Provided material section start

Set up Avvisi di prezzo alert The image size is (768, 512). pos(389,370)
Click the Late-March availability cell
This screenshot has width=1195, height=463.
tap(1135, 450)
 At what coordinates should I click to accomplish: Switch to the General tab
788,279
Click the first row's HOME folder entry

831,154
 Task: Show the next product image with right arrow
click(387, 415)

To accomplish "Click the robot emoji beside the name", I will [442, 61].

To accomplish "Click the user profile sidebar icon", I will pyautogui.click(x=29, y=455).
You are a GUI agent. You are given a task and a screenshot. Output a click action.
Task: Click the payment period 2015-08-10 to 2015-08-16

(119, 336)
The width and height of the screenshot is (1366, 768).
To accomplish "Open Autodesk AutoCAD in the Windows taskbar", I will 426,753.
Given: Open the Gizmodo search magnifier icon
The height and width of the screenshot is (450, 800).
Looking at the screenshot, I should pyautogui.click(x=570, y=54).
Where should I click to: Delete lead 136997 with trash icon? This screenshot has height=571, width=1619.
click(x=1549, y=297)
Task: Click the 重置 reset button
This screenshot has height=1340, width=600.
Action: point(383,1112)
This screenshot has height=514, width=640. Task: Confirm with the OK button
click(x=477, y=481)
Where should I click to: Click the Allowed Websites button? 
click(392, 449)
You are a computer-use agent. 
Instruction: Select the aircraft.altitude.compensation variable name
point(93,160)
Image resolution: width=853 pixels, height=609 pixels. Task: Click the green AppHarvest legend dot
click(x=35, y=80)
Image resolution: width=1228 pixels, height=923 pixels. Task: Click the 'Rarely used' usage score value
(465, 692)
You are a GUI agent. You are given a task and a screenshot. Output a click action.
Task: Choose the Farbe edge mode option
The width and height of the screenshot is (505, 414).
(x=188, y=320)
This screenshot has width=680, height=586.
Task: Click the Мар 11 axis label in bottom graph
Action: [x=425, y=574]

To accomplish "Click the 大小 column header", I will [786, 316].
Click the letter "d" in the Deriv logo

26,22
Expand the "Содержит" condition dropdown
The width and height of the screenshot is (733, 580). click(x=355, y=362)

Provided material section end

▶ [Task description] Every line above should be reproduced precisely.

▶ [Output for this exercise]
Set up Avvisi di prezzo alert The image size is (768, 512). pos(389,370)
Click the Late-March availability cell
This screenshot has width=1195, height=463.
tap(1135, 450)
 At what coordinates should I click to accomplish: Switch to the General tab
788,279
Click the first row's HOME folder entry

831,154
 Task: Show the next product image with right arrow
click(387, 415)

To accomplish "Click the robot emoji beside the name", I will [442, 61].

To accomplish "Click the user profile sidebar icon", I will pyautogui.click(x=29, y=455).
You are a GUI agent. You are given a task and a screenshot. Output a click action.
Task: Click the payment period 2015-08-10 to 2015-08-16

(119, 336)
The width and height of the screenshot is (1366, 768).
To accomplish "Open Autodesk AutoCAD in the Windows taskbar", I will 426,753.
Given: Open the Gizmodo search magnifier icon
The height and width of the screenshot is (450, 800).
Looking at the screenshot, I should pyautogui.click(x=570, y=54).
Where should I click to: Delete lead 136997 with trash icon? This screenshot has height=571, width=1619.
click(x=1549, y=297)
Task: Click the 重置 reset button
This screenshot has height=1340, width=600.
Action: point(383,1112)
This screenshot has height=514, width=640. Task: Confirm with the OK button
click(x=477, y=481)
Where should I click to: Click the Allowed Websites button? 
click(392, 449)
You are a computer-use agent. 
Instruction: Select the aircraft.altitude.compensation variable name
point(93,160)
Image resolution: width=853 pixels, height=609 pixels. Task: Click the green AppHarvest legend dot
click(x=35, y=80)
Image resolution: width=1228 pixels, height=923 pixels. Task: Click the 'Rarely used' usage score value
(465, 692)
You are a GUI agent. You are given a task and a screenshot. Output a click action.
Task: Choose the Farbe edge mode option
The width and height of the screenshot is (505, 414).
(x=188, y=320)
This screenshot has width=680, height=586.
Task: Click the Мар 11 axis label in bottom graph
Action: [x=425, y=574]

To accomplish "Click the 大小 column header", I will [786, 316].
Click the letter "d" in the Deriv logo

26,22
Expand the "Содержит" condition dropdown
The width and height of the screenshot is (733, 580). click(x=355, y=362)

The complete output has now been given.